### Records for the task
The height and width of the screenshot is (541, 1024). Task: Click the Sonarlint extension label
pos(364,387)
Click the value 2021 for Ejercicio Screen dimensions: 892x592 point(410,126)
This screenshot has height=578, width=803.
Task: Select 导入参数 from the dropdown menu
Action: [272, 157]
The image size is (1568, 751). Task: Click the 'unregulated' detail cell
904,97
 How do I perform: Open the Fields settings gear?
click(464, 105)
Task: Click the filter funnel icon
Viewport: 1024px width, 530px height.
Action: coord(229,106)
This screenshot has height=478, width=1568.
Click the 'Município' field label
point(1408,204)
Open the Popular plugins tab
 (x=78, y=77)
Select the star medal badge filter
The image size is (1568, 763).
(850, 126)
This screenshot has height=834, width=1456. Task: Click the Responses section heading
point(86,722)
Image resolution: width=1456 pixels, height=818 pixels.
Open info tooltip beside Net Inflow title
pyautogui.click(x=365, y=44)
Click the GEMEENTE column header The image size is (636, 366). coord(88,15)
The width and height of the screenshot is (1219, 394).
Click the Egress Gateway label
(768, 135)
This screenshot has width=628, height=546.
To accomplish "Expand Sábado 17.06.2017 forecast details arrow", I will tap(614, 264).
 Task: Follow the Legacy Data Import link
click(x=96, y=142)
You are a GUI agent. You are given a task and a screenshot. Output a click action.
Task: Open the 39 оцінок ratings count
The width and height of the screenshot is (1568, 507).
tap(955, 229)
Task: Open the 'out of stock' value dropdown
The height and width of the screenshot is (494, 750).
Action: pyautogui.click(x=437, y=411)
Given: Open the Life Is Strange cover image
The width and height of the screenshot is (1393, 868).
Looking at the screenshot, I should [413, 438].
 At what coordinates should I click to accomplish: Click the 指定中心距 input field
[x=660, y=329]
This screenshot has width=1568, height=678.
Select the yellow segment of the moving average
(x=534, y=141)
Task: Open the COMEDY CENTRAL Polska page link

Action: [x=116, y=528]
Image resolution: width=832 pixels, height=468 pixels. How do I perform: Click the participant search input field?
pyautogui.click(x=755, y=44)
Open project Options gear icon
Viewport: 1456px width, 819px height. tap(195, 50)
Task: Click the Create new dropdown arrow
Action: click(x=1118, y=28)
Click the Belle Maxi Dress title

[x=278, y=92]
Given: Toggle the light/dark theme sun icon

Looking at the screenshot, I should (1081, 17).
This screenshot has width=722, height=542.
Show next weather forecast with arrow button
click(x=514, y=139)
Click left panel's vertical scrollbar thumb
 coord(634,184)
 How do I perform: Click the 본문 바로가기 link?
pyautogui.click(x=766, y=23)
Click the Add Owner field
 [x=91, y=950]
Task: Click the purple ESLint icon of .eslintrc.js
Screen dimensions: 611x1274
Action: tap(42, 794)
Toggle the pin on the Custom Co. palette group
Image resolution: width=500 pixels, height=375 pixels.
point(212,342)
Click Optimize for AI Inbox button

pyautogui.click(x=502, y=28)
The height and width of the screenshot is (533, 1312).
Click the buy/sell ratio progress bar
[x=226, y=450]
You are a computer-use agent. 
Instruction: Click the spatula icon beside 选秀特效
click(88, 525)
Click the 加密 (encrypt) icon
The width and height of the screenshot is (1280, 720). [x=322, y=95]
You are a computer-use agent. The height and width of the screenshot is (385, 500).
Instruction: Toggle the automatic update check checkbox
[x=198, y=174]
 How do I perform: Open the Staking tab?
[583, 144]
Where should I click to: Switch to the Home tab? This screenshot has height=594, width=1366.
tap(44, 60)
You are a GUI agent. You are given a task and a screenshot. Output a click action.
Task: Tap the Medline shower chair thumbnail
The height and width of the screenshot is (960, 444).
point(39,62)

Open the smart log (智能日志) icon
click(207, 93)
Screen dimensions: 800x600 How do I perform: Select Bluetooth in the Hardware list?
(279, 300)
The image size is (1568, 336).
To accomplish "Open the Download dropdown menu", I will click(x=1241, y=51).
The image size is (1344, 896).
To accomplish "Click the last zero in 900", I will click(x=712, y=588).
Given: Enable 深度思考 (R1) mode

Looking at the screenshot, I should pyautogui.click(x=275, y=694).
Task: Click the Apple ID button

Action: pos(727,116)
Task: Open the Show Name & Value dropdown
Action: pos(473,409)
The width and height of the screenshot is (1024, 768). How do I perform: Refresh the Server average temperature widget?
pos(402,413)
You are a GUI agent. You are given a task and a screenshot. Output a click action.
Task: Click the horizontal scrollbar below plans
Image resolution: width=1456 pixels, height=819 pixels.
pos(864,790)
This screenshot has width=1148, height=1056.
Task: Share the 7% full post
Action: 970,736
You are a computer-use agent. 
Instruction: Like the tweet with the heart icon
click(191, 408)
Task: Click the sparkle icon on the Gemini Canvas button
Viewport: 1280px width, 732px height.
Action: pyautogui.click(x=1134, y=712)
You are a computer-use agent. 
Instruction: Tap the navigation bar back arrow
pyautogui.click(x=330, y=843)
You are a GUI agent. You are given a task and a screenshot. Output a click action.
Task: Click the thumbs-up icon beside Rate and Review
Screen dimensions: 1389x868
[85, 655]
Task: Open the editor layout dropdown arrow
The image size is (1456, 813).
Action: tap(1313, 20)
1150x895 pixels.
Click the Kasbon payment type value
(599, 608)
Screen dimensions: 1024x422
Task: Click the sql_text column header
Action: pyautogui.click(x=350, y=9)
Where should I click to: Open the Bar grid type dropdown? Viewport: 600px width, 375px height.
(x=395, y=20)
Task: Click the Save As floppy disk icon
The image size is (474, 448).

### Directions
Copy the records word for word, starting at the first line and ending with the line that contains "point(1408,204)". Include both of those lines and nothing after them.

### Output
The height and width of the screenshot is (541, 1024). Task: Click the Sonarlint extension label
pos(364,387)
Click the value 2021 for Ejercicio Screen dimensions: 892x592 point(410,126)
This screenshot has height=578, width=803.
Task: Select 导入参数 from the dropdown menu
Action: [272, 157]
The image size is (1568, 751). Task: Click the 'unregulated' detail cell
904,97
 How do I perform: Open the Fields settings gear?
click(464, 105)
Task: Click the filter funnel icon
Viewport: 1024px width, 530px height.
Action: coord(229,106)
This screenshot has height=478, width=1568.
Click the 'Município' field label
point(1408,204)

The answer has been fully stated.